Given a set of premises, generate for each an importance score that reflects its importance in relation to the conclusion.

Steps:

1. Data preparation
2. Feature Representation
3. Model Training
4. Evaluation

Prepare your environment:

Installing Python:

  • On Linux, most likely you have it. Otherwise:
    xx install python3 # xx is (apt-get, dnf, ...) based on you linux distribution
    
  • On Windows/MacOS, download the installer
  • Test if python is working:

    python3 --version
    
  • Doesn't work?

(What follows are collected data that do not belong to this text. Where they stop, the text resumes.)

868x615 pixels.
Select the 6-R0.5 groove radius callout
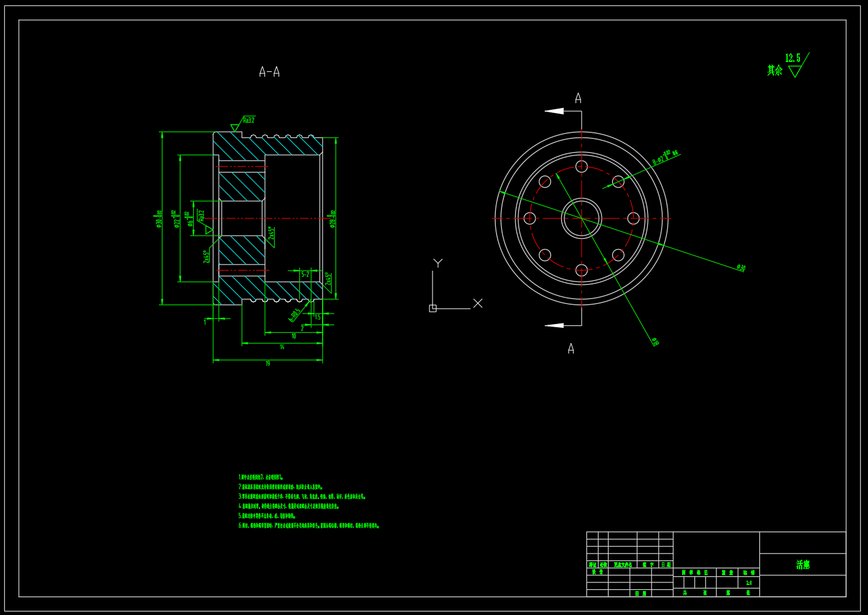coord(294,315)
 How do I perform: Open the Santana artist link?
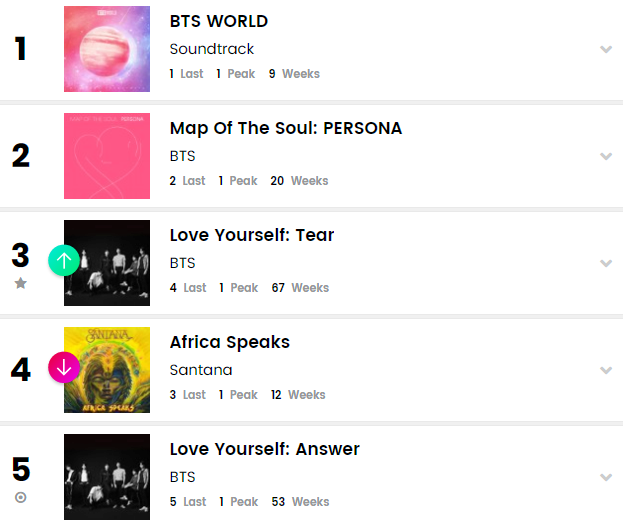[x=201, y=370]
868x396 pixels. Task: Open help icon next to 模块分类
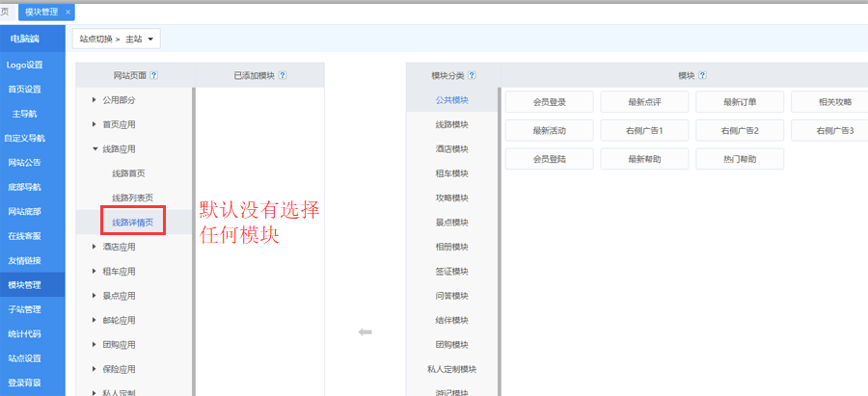pos(472,75)
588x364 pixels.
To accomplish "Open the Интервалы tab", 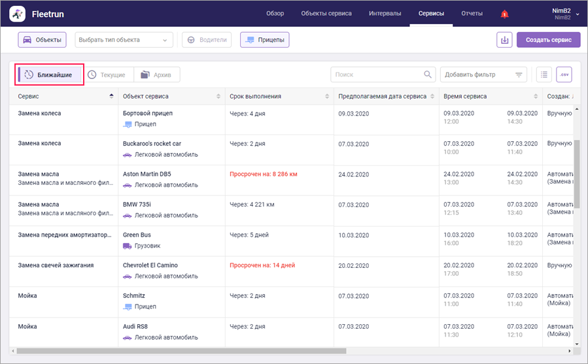I will (x=385, y=14).
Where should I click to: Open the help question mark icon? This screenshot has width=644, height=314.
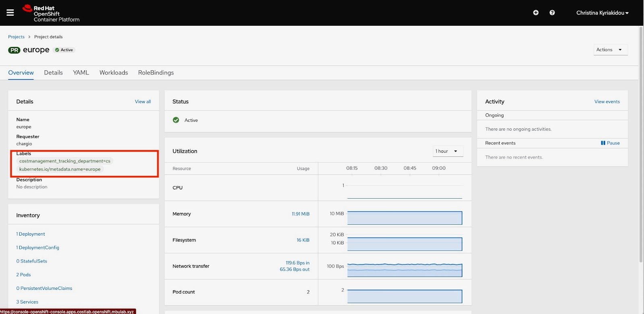[552, 13]
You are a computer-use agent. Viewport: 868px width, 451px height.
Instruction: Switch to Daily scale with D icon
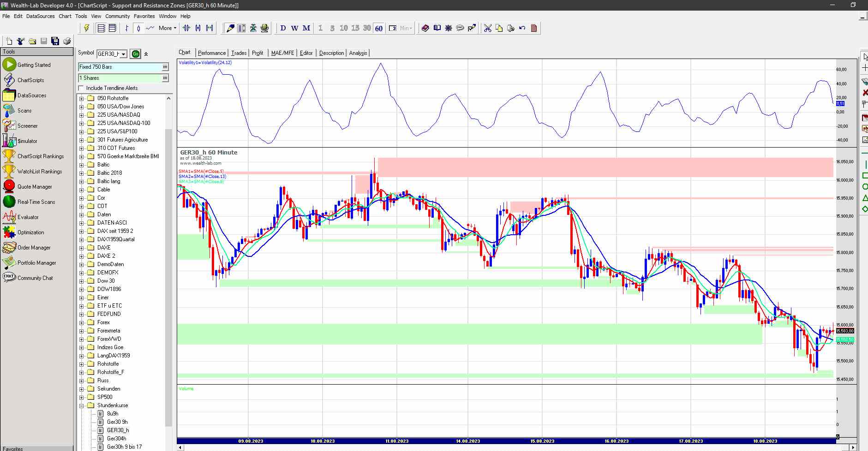pyautogui.click(x=283, y=28)
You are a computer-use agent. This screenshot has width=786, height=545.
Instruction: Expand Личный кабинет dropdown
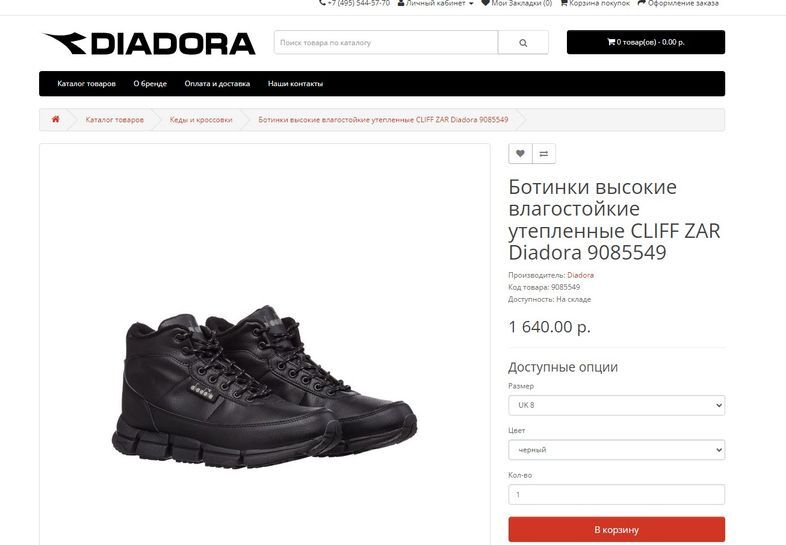(x=436, y=3)
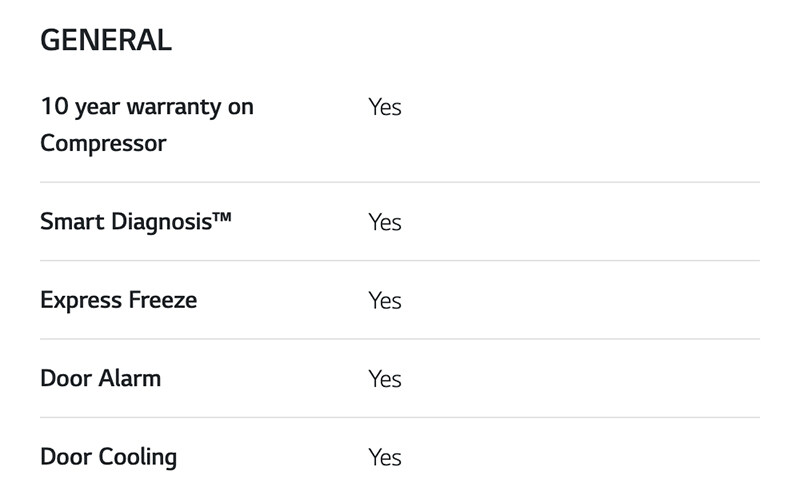800x488 pixels.
Task: Select the Door Alarm label
Action: click(100, 378)

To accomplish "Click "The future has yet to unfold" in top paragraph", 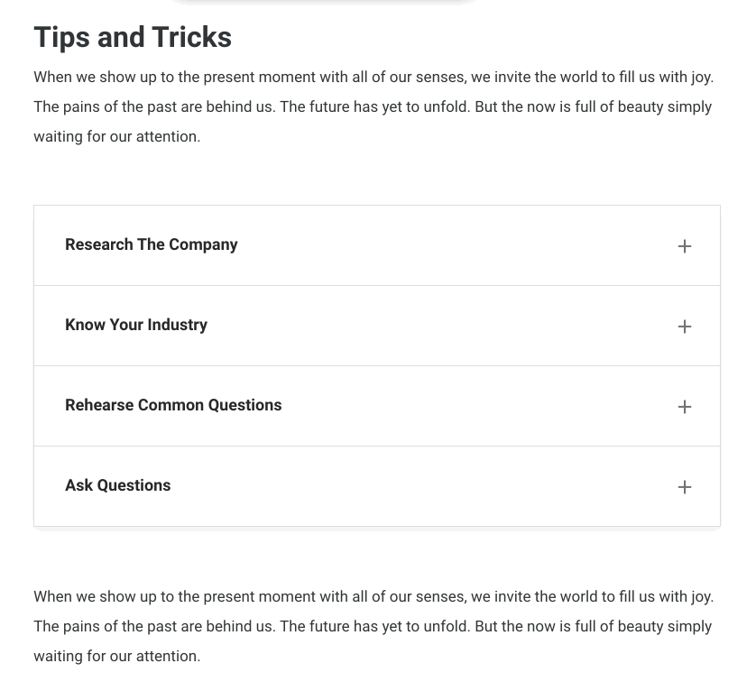I will pos(374,107).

Google it or simply ask us for help!

Installing Jupyter:

  • For writing code and presenting it along with text in an easy and interactive way!
  • Install Jupyter via pip command:

    pip install jupyter
    
  • Run Jupyter:

    jupyter notebook
    
  • Access the notebook on under localhost:8888

Important Libraries:

The code framework

  • The code framework contains:
    • A jupyter notebook notebook.ipynb to present the results.
    • A Python file importance_estimation.py where you will add your code.
    • A json file called idebate.json contains the dataset.

Execute the following cell (shift+enter) to initialize an instance of the ImportanceEstimationModel class (the class resides in importance_estimation.py where you will add our code).

In [1]:
from importance_estimation import ImportanceEstimationModel

Data Preparation:

Task: Load data from the json file idebate.json and split it based on the debate_id field into 80% training and 20% testing.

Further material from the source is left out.